Vivir con E.L.A. - Segunda Parte


Mi nombre es Mariel Adriana Pavón, tengo 35 años, vivo en Capital Federal, Buenos Aires – Argentina y desde hace muchos años padezco E.L.A.

Advertí que los dedos de la mano derecha no tenían fuerza, me costaba escribir y sufría de calambres en las extremidades por lo que consultamos para mayor tranquilidad mía y de mi familia con un profesional, quien en ese momento no supo darme respuesta alguna. Este es el punto donde comenzó mi odisea que culminó cuatro años más tarde cuando todos mis síntomas revelaban claramente un diagnostico que fue el de Esclerosis Lateral Amiotrófica.

No tuve real conciencia de los cambios que se producirían y ciertamente que estos abarcarían muchas más cosas de lo que imaginé en un principio, la pérdida motriz y de estilo de vida, el alejamiento de personas muy queridas sin poder hacer nada al respecto y fundamentalmente, el poder encontrar interiormente el valor y empuje suficiente para afrontar esta situación.

Es inexplicable el dolor y la ira que sentí al ver la mayoría de mis sueños uno a uno truncarse, no obstante y con el tiempo, busqué la forma de canalizar toda esa actividad que físicamente ya no podía realizar y verdaderamente a
través de la computadora pude hallarla y he creado mi propio mundo, una vida interior que me llena de satisfacción y alegría, más allá de los lógicos temores que aun me acompañan, sin embargo, y pese a cualquier sentimiento negativo aprendí a continuar, y a disfrutar haciendo lo que más me gusta. Durante las horas que paso frente a la computadora me siento libre de toda discapacidad física. Siempre tengo la oportunidad de aprender cosas nuevas y me convertí también en ávida lectora.

Tengo afectado los cuatro miembros, junto con la deglución y el habla, pero si hay algo que no me ha quitado la enfermedad, es el ansía por levantarme cada mañana para realizar mis tareas, y eso para mí es ganar diariamente una batalla.

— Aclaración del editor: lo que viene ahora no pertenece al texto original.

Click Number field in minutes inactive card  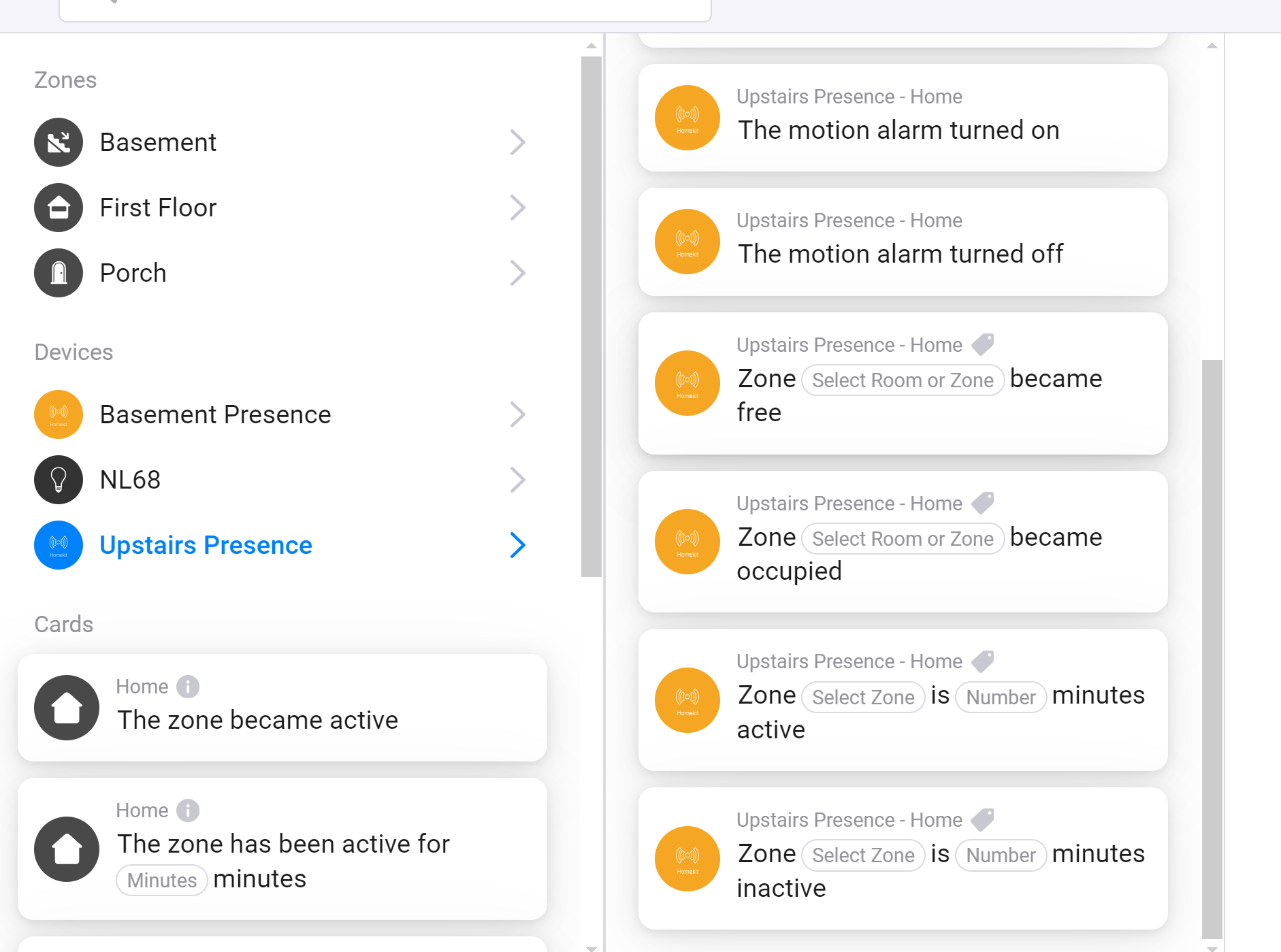pos(1001,855)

Al presente, han pasado varios años desde que escribí mi primer testimonio. Durante este período, perdieron importancia todas aquellas personas que por un motivo u otro, decidieron no seguir acompañándome en este difícil camino. Mientras atravesaba este proceso de duelo, me cuestioné ¿Qué hubiera hecho en su lugar?

Y al dudar en la contestación, comprendí su comportamiento y mi corazón los dejó partir. Asimismo, aprecié los genuinos afectos, esos que están a tu lado para cuando necesitas algo, los que luchan para que tenga una mejor calidad de vida, los que se preocupan si me afecta algún malestar y buscan solucionarlo. Los que brindan su cariño, paciencia y dedicación aún encontrándose al límite de sus fuerzas y a riesgo de perjudicar su salud. Los que con su sola presencia traen alegría. Los que hacen magia para poder entender lo que quiero decir. Cada una de esas acciones son la cara del amor y puedo asegurar que todo enfermo lo ve y valora aunque no lo exprese.

Aprendí a ser dependiente físicamente de otra persona, a pedir y aceptar asistencia, a conformarme por los anhelos malogrados y esencialmente a sorprenderme riendo nuevamente pese a todo.

Ya no busco ni espero respuestas por parte de la ciencia, no sé, pero creo que es un mecanismo mental para protegerme por aquellas desilusiones y/o frustraciones pasadas. Estoy en paz y tomo las cosas buenas y lindas que me ofrece la vida. La tecnología (computadora, Internet, etc.) me proporciona las herramientas para poder interactuar con las personas puesto que de otra forma no podría hacerlo y estimula mis ganas de vivir.